# How do you drill compound angled holes?



## Spratley (May 31, 2012)

A beginner here-I would like to drill a 15/15 degree compound angle with a forstner bit (For a stool). No drill press. . . just an angled drill guide. How exactly can I go about this? Is there a drill guide for sale that allows adjustment on both axes? Or will I have to craft a 15 degree wedge or frame to set the guide on?


----------



## jgreiner (Oct 23, 2010)

If you already have the drill guide, you can wedges to fasten screw onto the bottom of the drill guide that gives 15 degrees on one axis, then you can use the drill guides angle to give you the 15 degrees on another. This will give you your compound angle.

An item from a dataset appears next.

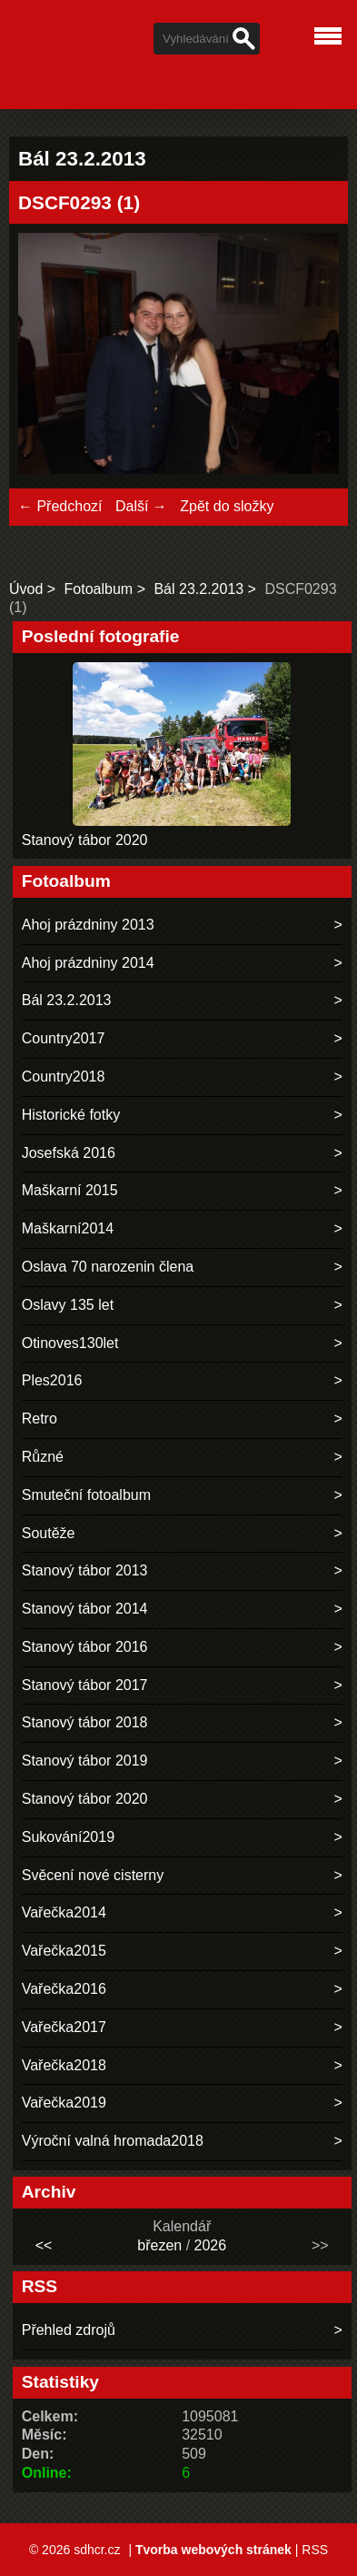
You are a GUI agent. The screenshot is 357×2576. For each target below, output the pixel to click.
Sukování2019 (68, 1837)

If you don't already have your drill guide, and plan on purchasing one, I'd look for a used drill press instead.

-jeremy


----------



## bondogaposis (Dec 18, 2011)

Tilt your table saw blade 15° and then set you miter gauge at 15°. Trim a block of scrap wood. Set the block on it's angled end next to the hole location and drill it freehand using the edge of the block as a guide for your eyeballs.


----------



## a1Jim (Aug 9, 2008)

Take a look on You Tube I think I've seen a couple people doing close to what the guys are describing here.


----------



## Spratley (May 31, 2012)

Thanks for your tips, guys. I don't trust my hands for the freehand method yet. But I can do the geometry to cut some "footing" blocks for a drill guide.

Thanks again.


----------